Whilst several BET inhibitors currently are evaluated clinically [15], early results showed mixed results with undesirable side effects including thrombocytopenia [16]. Therefore, further development of alternative BET inhibitors with distinct structures and better safety and efficacy profiles remains of high interest. We recently developed a novel quinazoline-based BET inhibitor CN210 (Fig 1A) with a therapeutically suitable target affinity (BRD4 BROMOscan® Kd: 70 nM), cellular potency (IC50 of 0.94 µM for the viability assay in leukaemia cell line, MV4-11) and a pharmacokinetic profile (t1/2 of 1.7 h; Cmax of 2,163 ng/mL; AUC0–∞ of of 8,927 ng·h/mL; and oral bioavailability of 75% following a 10 mg/kg oral administration in mice) [17]. CN210 is highly effective in the inhibition of tumour growth in Kasumi-1 xenograft mouse model and in the improvement of arthritis in collagen-induced mouse arthritis model [17].

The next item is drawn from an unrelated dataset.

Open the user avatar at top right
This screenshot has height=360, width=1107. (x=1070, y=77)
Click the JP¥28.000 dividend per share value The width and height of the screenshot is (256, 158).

Inflammatory bowel disease (IBD), including ulcerative colitis and Crohn’s disease (CD), is characterized by chronic inflammation and damage in gastrointestinal tracts resulting from abnormal immune responses and aberrantly increased inflammatory cytokines. Whilst recent introduction of biologic agents, such as anti-TNF-α and anti-IL-12/23p40 monoclonal antibodies, has significantly improved the outcome of IBD [18–20], complete remission still is a challenge as IBD patients often develop anti-drug antibodies diminishing the long-term effectiveness of these agents. Thus, development of small-molecule drugs that complement current armamentarium to treat IBD is of high medical interest.
Recent studies showed that BET inhibitors ameliorates colitis by inhibiting the differentiation of Th17 cells, maturation of dendritic cells and suppression of inflammatory cytokine expressions due at least in part to the blocking of NF-κB and MAPK activation [21–23].
Non-steroidal anti-inflammatory drugs (NSAIDs), including indomethacin, produce damage not only in the stomach but also in small intestine in humans and experimental animals [24–26]. Because of the pathomorphological similarity to human CD in small intestine, rodent indomethacin-induced ileitis model is considered to be a useful model of human CD [27].
In the present study, we showed that, CN210 not only inhibited the bromodomains of BET proteins but also the bromodomains of cAMP-responsive element binding protein-binding protein (CBP) and p300, two paralogous histone acetyl transferases (HATs). We also showed that CN210 suppressed in indomethacin-induced human CD-like ileitis in mice with concomitant suppression of gene expression of pro-inflammatory cytokines.
Materials and Methods
Drugs
Indomethacin and dexamethasone were obtained from Sigma-Aldrich (St. Louis, MO, USA). CN210 was synthesised by Dr. Shyh-Ming Yang (the National Center for Advancing Translational Sciences (NCATS), National Institute of Health) [17]. Indomethacin was dissolved in physiological saline with a drop of Tween 80 (Wako, Osaka, Japan) and administered subcutaneously in a volume of 0.1 mL/10 g body weight. CN210 and dexamethasone were suspended in carboxymethylcellulose (CMC, Nacalai Tesque, Kyoto, Japan) and administered orally in a volume of 0.1 mL/10 g body weight.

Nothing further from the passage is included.